The story of Antigua´s eventful arrival to the site where it presently lies is a rich story that . plays itself out like a novel full of adventure, conflict and passion. The first Antigua was founded near the Maya city of Iximché, It was soon abandoned when the Kaqchiquel residents rebelled at the Spanish demands for gold. The Spanish moved their capital to the valley between the Agua and Fuego volcanoes. But fate was against them and the town was swept away by a flood. Soon after the town was moved to its present day location where it has stood for more than 400 years.
After a particularly devastating earthquake in 1773, the capital of Guatemala was moved to Guatemala City and Antigua was virtually abandoned. It wasn´t until the late 1800´s, that Antigua was virtually rediscovered and interest in the colonial city reawakened.
The surrounding countryside became the focus of coffee farmers and the valley once again became prosperous.

- **INSTRUCTION A**: From the line with "people are talking" through the end of the records, give every line as a Markdown table with the columns Row and Line, skipping blank lines. Leave the pictures out of the table.

- **SOURCE MATERIAL**:
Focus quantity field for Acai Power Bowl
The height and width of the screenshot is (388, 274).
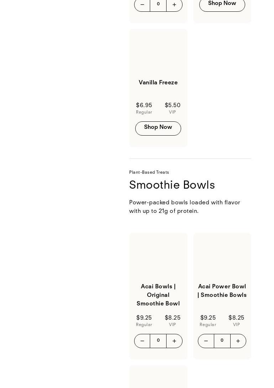pos(222,341)
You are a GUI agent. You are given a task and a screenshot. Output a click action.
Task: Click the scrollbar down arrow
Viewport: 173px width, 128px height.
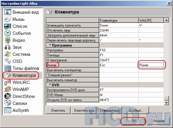coord(166,103)
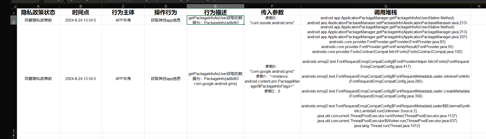Click the 操作行为 header cell
Image resolution: width=486 pixels, height=139 pixels.
pyautogui.click(x=166, y=12)
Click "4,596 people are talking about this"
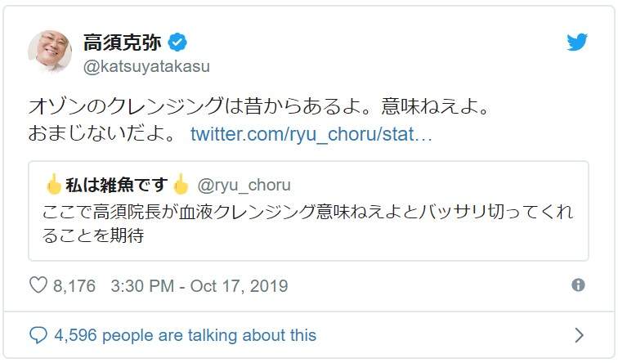The height and width of the screenshot is (363, 618). [x=185, y=334]
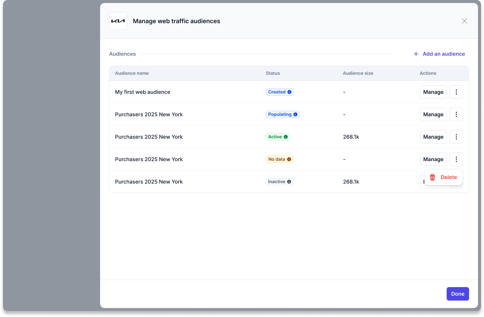Click the trash icon in the Delete menu

(x=432, y=177)
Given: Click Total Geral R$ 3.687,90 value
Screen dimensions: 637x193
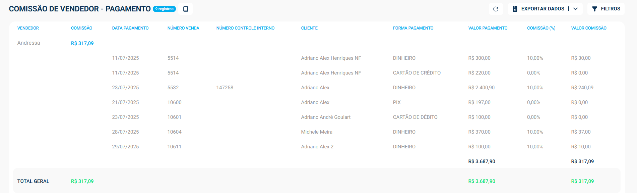Looking at the screenshot, I should pyautogui.click(x=482, y=181).
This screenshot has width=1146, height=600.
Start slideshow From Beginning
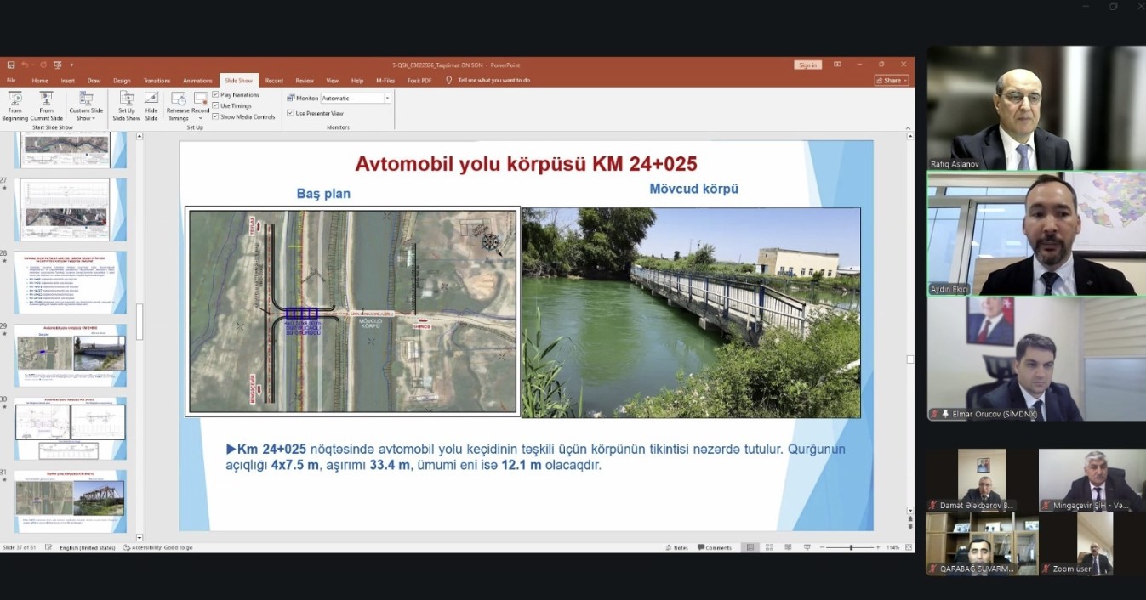point(14,105)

- **INSTRUCTION B**: According to the text on Antigua's history, in what year did the earthquake occur after which Guatemala's capital was moved to Guatemala City?

- **EXPECTED ANSWER A**:
| Row | Line |
|---|---|
| 1 | Click "4,596 people are talking about this" |
| 2 | The height and width of the screenshot is (363, 618). [x=185, y=334] |
| 3 | Click the trash icon in the Delete menu |
| 4 | (x=432, y=177) |
| 5 | Given: Click Total Geral R$ 3.687,90 value |
| 6 | Screen dimensions: 637x193 |
| 7 | Looking at the screenshot, I should pyautogui.click(x=482, y=181). |
| 8 | This screenshot has width=1146, height=600. |
| 9 | Start slideshow From Beginning |
| 10 | point(14,105) |

- **EXPECTED ANSWER B**: 1773